Zero day to commercial exploit kit in 4 days… how do we weather the cyber security storm?

Cyber Security Storm

Just four days after Adobe Systems patched a vulnerability in Flash Player, a malware researchers spotted a drive-by download attack that was exploiting it to install CryptoWall ransomware on the victim’s computer.  Further research showed that the exploit was added to the commercial exploit kit called Magnitude  and that this has clearly now been adopted by cybercriminals across the world for use in large-scale attacks.   The flaw, tracked as CVE-2015-3113 in the Common Vulnerabilities and Exposures database, had zero-day status — that is, it was previously unpatched — when Adobe released a patch for it.

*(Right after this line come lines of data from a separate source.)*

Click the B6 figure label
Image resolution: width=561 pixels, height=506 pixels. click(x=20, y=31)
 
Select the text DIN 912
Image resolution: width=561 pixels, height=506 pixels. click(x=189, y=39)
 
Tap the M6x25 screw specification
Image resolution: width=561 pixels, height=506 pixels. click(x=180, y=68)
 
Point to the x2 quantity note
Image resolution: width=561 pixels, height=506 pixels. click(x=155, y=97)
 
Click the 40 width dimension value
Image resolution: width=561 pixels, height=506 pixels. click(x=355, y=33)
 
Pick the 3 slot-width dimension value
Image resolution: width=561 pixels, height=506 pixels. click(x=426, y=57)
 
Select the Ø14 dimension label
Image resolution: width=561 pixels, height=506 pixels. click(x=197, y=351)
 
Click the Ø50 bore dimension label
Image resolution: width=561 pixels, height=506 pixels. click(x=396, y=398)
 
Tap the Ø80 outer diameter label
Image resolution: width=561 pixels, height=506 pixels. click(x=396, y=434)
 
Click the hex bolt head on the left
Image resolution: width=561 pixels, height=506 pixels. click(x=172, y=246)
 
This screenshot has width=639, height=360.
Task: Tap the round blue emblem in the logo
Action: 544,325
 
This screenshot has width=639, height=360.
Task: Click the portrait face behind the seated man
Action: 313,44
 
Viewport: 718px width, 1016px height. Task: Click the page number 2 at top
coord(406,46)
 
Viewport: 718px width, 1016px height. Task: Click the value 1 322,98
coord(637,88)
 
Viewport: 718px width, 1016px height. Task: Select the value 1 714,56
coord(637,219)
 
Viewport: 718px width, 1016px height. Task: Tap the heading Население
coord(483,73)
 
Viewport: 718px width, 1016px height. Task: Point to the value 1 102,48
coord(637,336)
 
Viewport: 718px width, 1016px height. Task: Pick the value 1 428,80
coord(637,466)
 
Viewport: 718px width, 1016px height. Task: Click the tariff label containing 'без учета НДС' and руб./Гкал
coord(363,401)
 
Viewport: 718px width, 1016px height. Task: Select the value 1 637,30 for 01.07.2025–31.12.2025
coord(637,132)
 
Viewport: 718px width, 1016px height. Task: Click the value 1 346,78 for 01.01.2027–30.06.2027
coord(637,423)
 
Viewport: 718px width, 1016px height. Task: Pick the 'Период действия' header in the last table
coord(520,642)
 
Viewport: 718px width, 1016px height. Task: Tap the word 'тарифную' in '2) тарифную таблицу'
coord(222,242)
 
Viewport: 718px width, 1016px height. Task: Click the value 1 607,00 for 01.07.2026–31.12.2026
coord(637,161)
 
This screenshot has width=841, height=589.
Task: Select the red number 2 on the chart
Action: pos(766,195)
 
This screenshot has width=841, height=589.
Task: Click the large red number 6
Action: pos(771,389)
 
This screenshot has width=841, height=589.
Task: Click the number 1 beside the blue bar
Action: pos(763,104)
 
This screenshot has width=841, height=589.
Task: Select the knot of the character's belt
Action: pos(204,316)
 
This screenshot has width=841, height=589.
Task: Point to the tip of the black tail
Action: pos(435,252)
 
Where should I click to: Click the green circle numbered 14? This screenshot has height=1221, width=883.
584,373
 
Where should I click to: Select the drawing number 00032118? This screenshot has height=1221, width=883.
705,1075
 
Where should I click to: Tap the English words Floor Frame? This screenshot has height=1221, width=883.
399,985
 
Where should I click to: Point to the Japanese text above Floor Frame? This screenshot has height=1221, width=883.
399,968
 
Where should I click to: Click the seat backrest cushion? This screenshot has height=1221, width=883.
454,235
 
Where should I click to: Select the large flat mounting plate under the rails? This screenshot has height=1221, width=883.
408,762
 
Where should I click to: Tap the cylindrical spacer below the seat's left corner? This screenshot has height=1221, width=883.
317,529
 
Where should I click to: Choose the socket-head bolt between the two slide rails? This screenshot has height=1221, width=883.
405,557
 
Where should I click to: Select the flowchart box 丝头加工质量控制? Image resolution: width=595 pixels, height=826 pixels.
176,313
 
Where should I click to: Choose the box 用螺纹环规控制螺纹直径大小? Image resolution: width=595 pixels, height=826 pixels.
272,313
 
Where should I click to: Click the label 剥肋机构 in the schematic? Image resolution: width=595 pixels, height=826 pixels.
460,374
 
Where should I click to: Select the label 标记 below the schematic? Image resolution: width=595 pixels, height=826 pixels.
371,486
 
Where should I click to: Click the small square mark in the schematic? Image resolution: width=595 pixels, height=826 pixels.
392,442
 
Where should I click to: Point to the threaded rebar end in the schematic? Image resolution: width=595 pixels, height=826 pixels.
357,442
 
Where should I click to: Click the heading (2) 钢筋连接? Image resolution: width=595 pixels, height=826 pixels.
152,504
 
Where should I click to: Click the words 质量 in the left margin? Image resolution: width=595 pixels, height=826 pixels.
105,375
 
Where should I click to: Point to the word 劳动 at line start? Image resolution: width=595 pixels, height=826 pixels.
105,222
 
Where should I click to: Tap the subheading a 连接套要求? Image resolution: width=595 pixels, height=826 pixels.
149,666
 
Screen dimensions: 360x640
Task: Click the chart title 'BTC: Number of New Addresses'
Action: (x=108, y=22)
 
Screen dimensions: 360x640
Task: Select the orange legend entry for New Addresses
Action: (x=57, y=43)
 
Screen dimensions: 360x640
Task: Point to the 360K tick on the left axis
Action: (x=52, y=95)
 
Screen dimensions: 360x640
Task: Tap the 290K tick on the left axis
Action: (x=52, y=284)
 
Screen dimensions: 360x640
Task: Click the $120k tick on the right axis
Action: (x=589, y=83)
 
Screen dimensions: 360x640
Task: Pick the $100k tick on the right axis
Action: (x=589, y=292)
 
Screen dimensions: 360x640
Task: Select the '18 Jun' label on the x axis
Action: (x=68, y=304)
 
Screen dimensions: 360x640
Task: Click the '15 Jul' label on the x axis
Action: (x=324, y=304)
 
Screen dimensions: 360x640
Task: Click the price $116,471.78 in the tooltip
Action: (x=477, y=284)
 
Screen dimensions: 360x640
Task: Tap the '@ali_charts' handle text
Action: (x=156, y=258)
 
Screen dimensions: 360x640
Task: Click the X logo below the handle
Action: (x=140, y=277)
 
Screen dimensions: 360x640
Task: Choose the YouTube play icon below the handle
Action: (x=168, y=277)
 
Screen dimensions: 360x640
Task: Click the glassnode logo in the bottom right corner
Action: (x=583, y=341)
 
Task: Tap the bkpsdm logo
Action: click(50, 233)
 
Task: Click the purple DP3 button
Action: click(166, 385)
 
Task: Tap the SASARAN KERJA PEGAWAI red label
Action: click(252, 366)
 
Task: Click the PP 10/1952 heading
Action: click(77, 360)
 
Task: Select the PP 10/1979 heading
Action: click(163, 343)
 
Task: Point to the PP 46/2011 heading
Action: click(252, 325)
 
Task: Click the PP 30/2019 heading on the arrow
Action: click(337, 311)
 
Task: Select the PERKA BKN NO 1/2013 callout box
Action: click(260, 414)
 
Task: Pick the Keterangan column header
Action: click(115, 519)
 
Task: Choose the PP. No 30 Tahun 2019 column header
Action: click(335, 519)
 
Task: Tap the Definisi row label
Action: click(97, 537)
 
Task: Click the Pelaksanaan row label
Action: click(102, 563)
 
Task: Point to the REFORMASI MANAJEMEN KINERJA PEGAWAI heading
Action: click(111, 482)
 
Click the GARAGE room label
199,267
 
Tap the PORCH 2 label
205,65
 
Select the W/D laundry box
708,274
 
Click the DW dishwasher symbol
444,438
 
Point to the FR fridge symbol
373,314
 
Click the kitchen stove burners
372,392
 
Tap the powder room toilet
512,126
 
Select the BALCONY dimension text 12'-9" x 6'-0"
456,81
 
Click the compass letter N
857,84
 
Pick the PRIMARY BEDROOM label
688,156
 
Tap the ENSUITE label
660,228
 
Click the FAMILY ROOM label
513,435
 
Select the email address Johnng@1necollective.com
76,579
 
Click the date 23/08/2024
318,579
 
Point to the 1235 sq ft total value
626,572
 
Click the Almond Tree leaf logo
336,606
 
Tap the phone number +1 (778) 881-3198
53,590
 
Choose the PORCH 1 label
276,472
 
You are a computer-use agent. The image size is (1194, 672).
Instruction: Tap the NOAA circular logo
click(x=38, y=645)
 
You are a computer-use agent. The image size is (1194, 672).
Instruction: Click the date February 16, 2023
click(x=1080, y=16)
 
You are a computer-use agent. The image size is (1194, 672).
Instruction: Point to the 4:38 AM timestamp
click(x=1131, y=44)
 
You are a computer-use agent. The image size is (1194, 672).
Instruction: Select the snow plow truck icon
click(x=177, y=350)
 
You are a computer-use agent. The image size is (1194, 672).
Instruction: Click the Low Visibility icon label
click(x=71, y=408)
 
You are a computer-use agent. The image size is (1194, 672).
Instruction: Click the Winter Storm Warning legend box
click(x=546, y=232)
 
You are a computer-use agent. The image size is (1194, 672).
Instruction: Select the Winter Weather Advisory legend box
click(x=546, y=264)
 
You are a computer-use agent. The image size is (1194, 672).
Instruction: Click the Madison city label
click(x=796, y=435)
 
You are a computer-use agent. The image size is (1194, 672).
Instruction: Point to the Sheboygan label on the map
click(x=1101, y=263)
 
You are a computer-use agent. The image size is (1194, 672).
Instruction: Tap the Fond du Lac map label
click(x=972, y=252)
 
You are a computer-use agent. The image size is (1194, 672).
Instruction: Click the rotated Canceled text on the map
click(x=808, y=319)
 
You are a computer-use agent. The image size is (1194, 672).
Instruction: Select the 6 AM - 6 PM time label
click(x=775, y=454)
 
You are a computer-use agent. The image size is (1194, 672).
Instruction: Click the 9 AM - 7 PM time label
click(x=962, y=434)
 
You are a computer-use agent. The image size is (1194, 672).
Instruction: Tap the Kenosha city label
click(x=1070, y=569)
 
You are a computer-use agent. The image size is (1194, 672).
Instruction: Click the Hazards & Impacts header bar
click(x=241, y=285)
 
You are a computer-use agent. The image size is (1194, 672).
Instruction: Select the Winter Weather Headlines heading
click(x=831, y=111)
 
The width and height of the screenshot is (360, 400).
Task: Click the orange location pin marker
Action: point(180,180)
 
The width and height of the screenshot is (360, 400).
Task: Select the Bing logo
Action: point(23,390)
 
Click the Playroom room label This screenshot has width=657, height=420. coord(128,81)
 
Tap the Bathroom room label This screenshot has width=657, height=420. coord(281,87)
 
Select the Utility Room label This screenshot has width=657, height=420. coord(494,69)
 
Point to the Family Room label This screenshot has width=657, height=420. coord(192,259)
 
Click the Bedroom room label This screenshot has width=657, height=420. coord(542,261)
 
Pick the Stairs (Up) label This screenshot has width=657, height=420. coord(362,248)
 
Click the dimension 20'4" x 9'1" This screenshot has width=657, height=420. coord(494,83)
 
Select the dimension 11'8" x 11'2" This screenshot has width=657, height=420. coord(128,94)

Allegedly, it had already been exploited by a China-based cyber espionage group for several weeks in targeted attacks against organizations from the aerospace, defence, construction, engineering, technology, telecommunications and transportation industries.

Whilst this highlights the increasingly small time frame users have to deploy patches, it also adds a further air of futility to patching as a reliable method of staying ahead of online attackers – from petty criminals to well funded crime gangs and shady government organisations – that want to get their hands on your data or your money.

What does this mean for those charged with managing cyber security within organisations?  Just like going outside on a cold, wet winters day, you need multiple layers of protection to give you the resilience necessary to weather the never-ending cyber security storm.

People

Your people are an attacker’s easiest route to compromise.  Many exploits rely on enticing end-users to click on a URL or open a malicious attachment so it can get to the vulnerable software – in this case Adobe Flash Player – typically through phishing e-mails or re-directing users to malicious or compromised web sites.  Your people are therefore also your first layer of defence.  Teach users good cyber hygiene through your security awareness campaign.  Teach users how to spot phishing e-mails and malicious web sites.  Teach users to spot the indicators that their computer may have been compromised and what they should do if this happens.   People aren’t perfect, but they may be your last line of defence if your other controls fail.

Technology

The fundamental requirement for many of these types of exploits to work is the need for access to a vulnerable system so it can deliver and execute the exploit code.  As discovered by the malware researcher, the delivery mechanism in the Adobe exploit was a drive-by download – all the user therefore had to do was visit the web site for the exploit code to run and for the victim’s computer to become compromised.  The simple act of visiting a web site gave the attacker sufficient access to do so.

This sounds a bit scary, but here are a few of the many technical controls that can help mitigate against (but not eliminate) this threat.

– Install a good anti-malware software package on your users devices, make sure it has the capability to detect, prevent and report malicious activities on the device, and make sure it is updated regularly (ideally in real-time, but at least every few hours)

– use an e-mail anti-spam/anti-malware service to get rid of any potentially malicious e-mails and attachments before it even reaches the end-user.  Be careful in granting users the ability to recover e-mails trapped by these services, they may just end up releasing malware into your IT infrastructure.

– Use blacklists on your firewall to prevent users from visiting known bad sites, or whitelists if staff are only allowed to visit specific web sites. if your budget have a bit of stretch in it, invest in a next generation application-layer firewall/intrusion detection solution that can inspect network traffic for sins of malware or an intrusion to protect your network perimeter.

– Patch regularly.  Patching remains important in closing vulnerabilities down in the long term.  Where systems cannot be patched due to operational reasons, they should be isolated from the internet or internet-accessible devices (and mobile storage devices!) to prevent compromise.

– Make sure your own web services are secure.  Do not allow an attacker to compromise your site and using it for distributing malware.  Make sure the web service is suitably hardened from a configuration perspective.  Use a firewall to restrict which ports as accessible from the internet. And lastly, always keep your web site’s administrative credentials secure. Use two-factor authentication if possible to provide an additional level of security around privileged user accounts.

Process

Lastly, it is important to have clear processes in place for dealing with suspected cyber security breaches.  Aspects such as ‘who is in charge of the incident’ and ‘what should the first responder actions be” must be clearly defined and practiced beforehand, a bit like a Formula One pitstop. so that when the need comes (when, not if!) your team can work seamlessly together to deal with the breach and its aftermath.